• GIVEN ENTRIES:
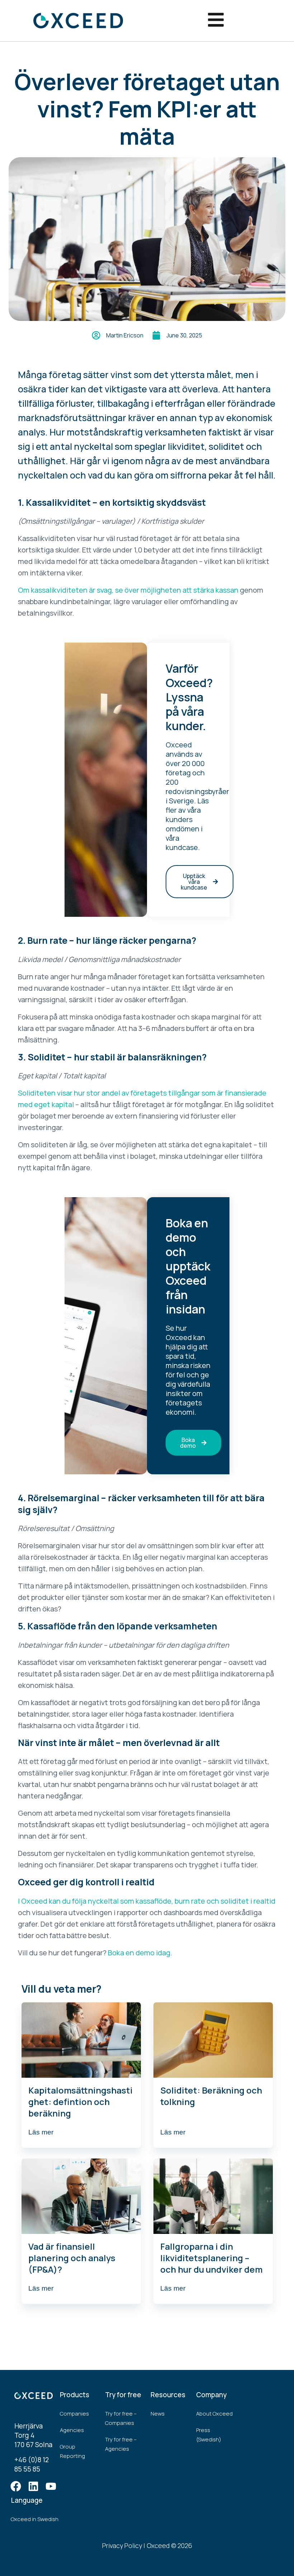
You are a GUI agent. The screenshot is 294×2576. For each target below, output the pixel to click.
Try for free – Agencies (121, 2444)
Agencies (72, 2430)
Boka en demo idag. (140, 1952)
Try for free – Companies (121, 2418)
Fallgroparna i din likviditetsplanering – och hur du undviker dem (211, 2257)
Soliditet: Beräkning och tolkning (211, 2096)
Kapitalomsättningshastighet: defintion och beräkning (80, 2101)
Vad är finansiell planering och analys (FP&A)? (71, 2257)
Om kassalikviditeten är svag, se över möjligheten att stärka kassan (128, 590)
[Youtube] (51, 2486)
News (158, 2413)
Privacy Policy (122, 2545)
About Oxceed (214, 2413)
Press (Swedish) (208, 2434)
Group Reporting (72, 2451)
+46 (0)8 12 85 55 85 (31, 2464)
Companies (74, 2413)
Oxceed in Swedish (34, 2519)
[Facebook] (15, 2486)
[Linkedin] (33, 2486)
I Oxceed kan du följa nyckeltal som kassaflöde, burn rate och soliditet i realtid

• WHAT TO PRODUCE: Give back exactly the lines above, from the line containing "[Youtube] (51, 2486)" through the line containing "[Facebook] (15, 2486)", with both end lines and nothing more.

• REPLY:
[Youtube] (51, 2486)
News (158, 2413)
Privacy Policy (122, 2545)
About Oxceed (214, 2413)
Press (Swedish) (208, 2434)
Group Reporting (72, 2451)
+46 (0)8 12 85 55 85 (31, 2464)
Companies (74, 2413)
Oxceed in Swedish (34, 2519)
[Facebook] (15, 2486)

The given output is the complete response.